Aim of the task
Only the lines from the one holding "You are a computer-use" through the end of the material are to be repeated, exactly and without pictures.

[Start of section]

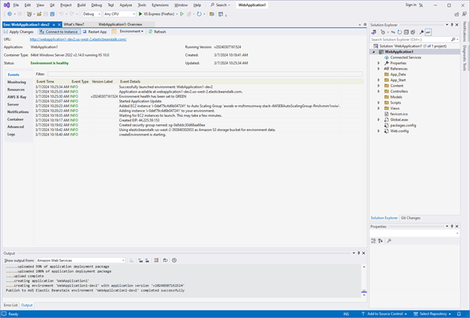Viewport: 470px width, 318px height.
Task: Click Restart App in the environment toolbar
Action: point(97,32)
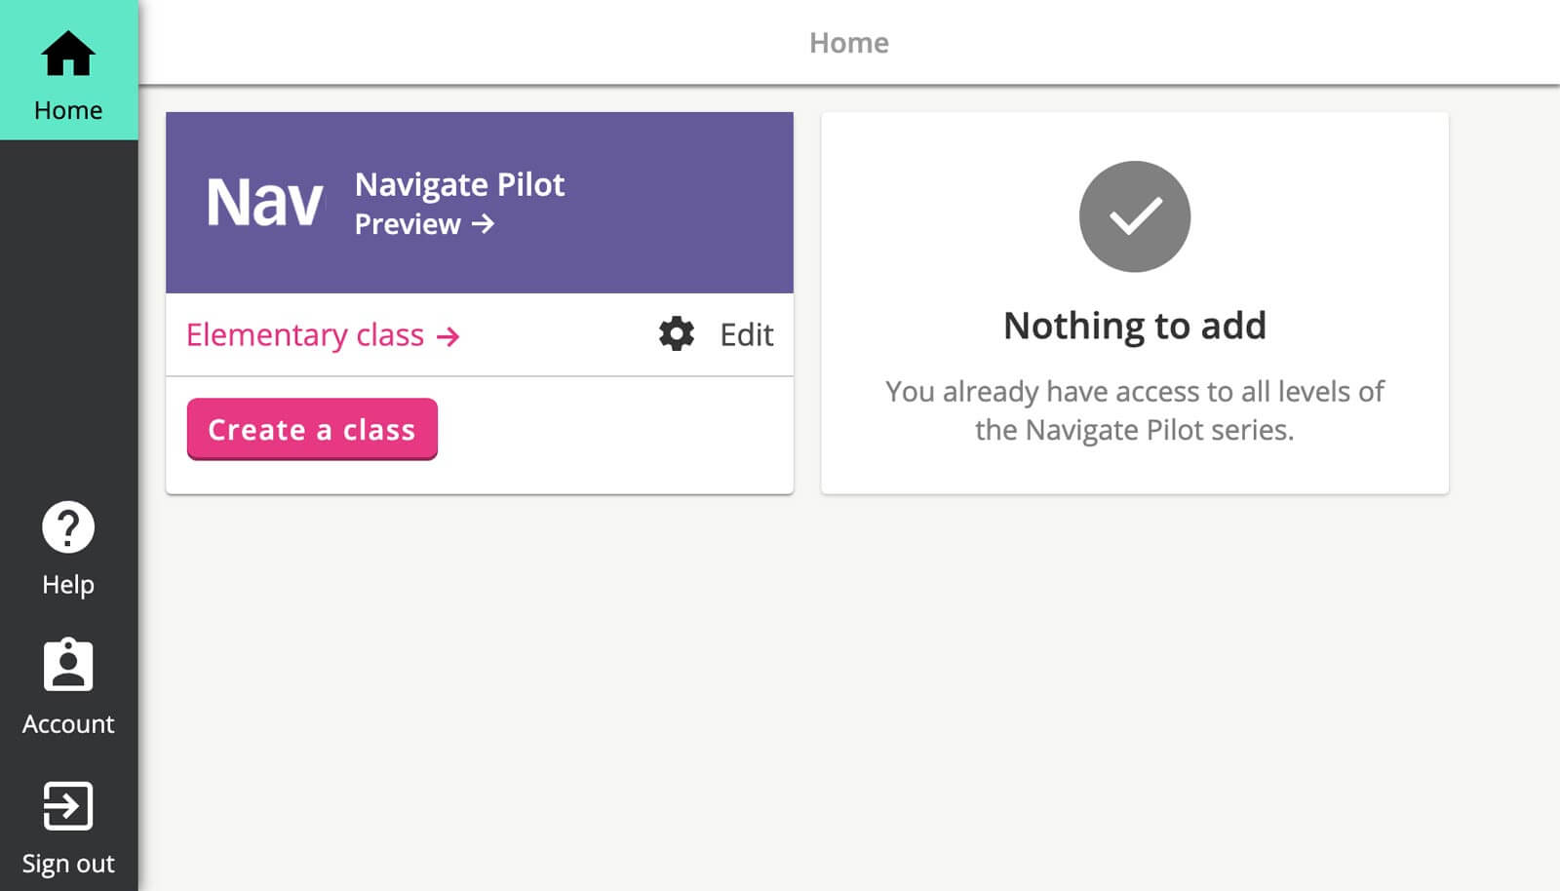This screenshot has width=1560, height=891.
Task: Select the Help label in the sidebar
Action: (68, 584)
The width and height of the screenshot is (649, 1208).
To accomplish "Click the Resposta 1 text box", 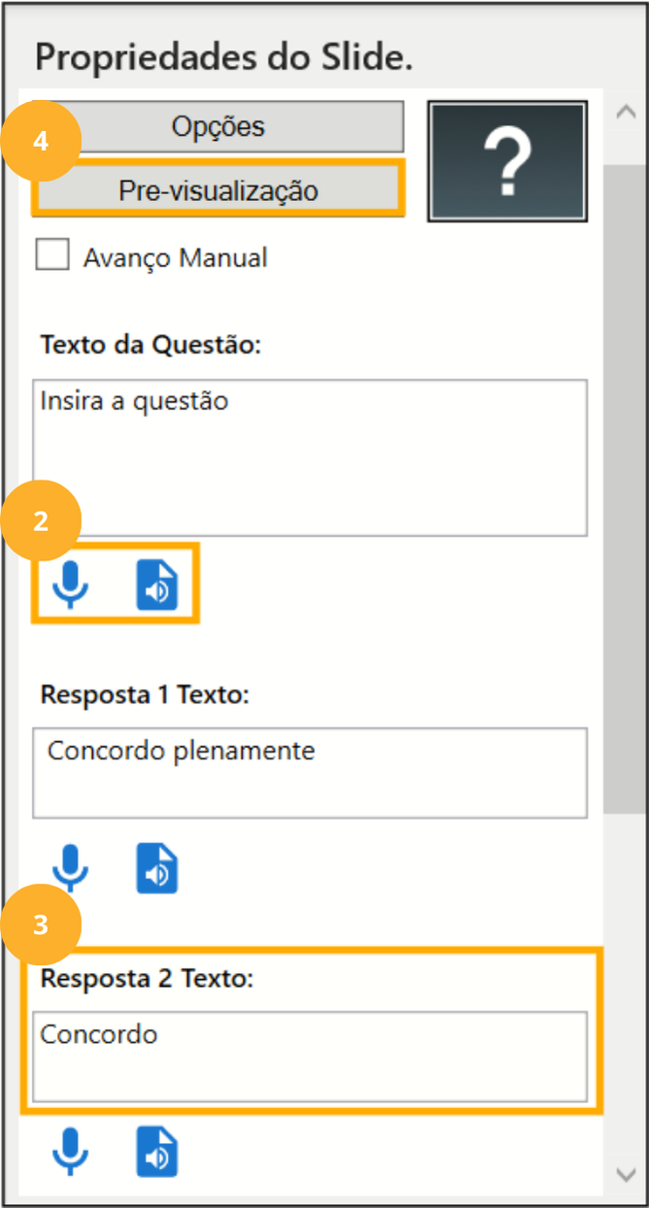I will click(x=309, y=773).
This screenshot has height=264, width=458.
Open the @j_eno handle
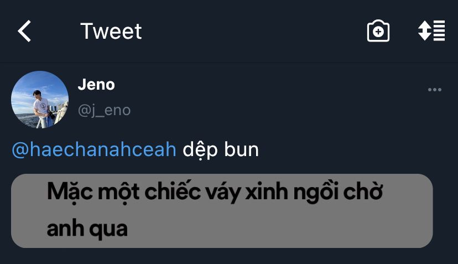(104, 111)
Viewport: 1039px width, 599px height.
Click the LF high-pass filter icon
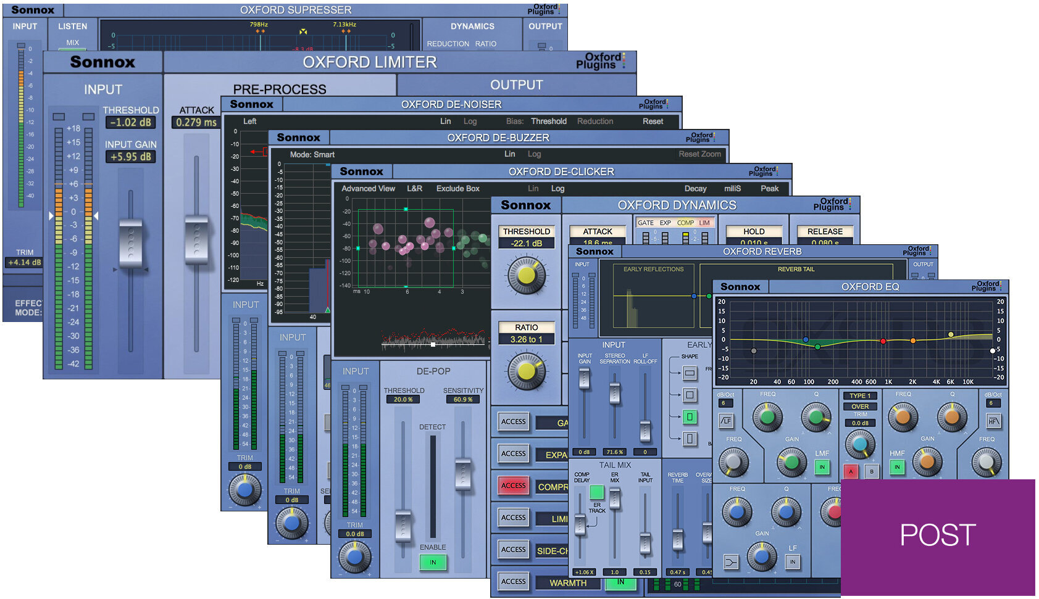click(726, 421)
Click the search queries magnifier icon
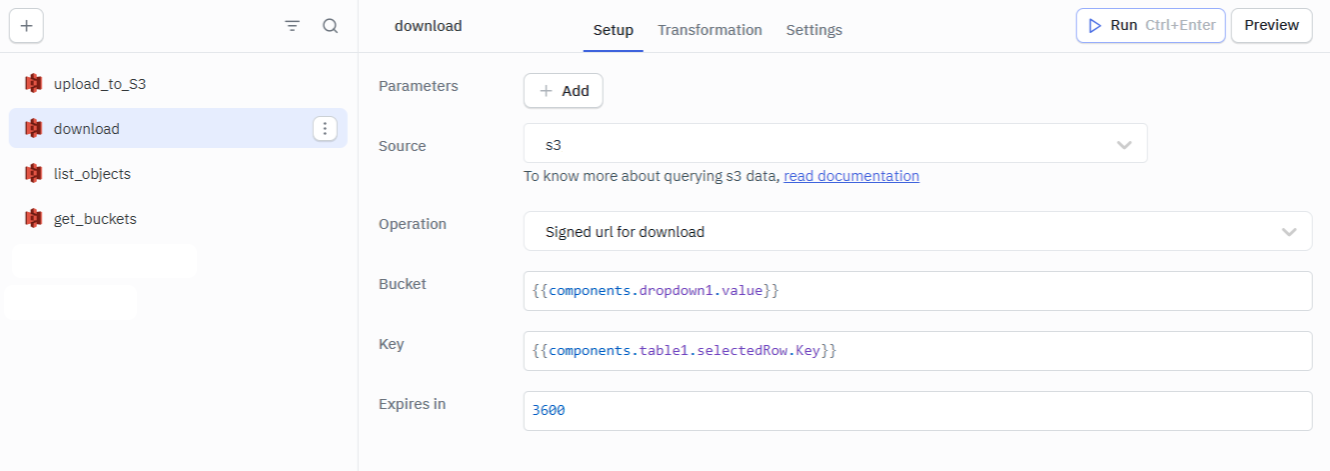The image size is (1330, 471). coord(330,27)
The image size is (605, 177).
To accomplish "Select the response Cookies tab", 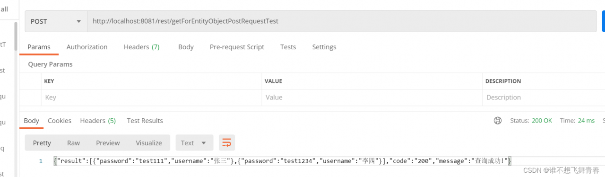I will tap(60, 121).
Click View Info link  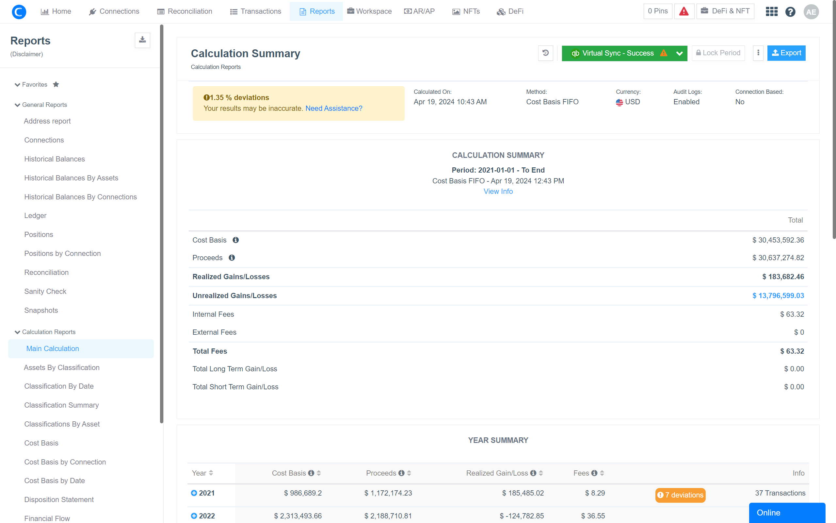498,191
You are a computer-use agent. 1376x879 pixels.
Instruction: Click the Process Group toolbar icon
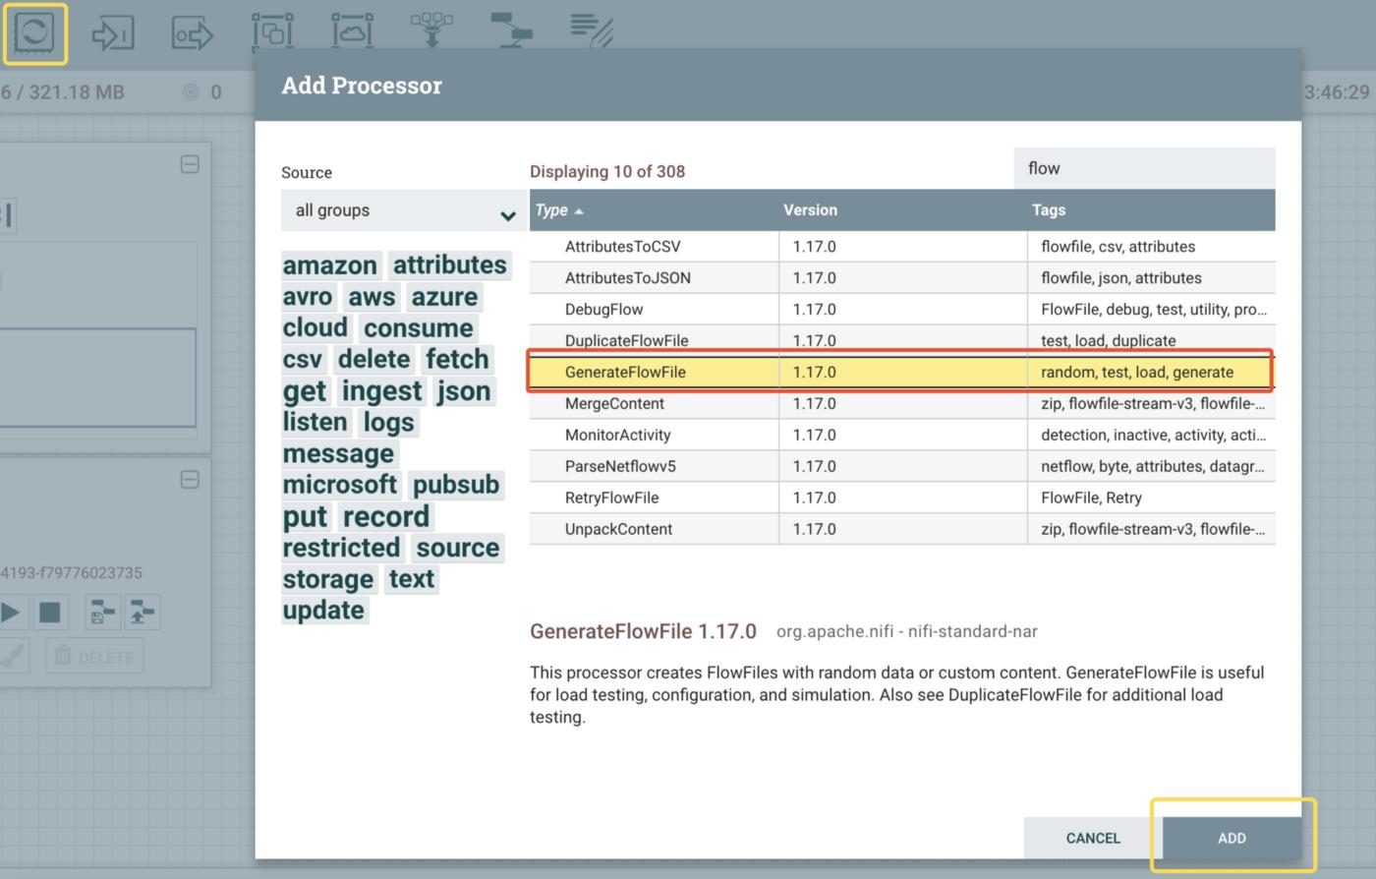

[End of section]

Exercise output
You are a computer-use agent. 1376x879 pixels.
Instruction: Click the Process Group toolbar icon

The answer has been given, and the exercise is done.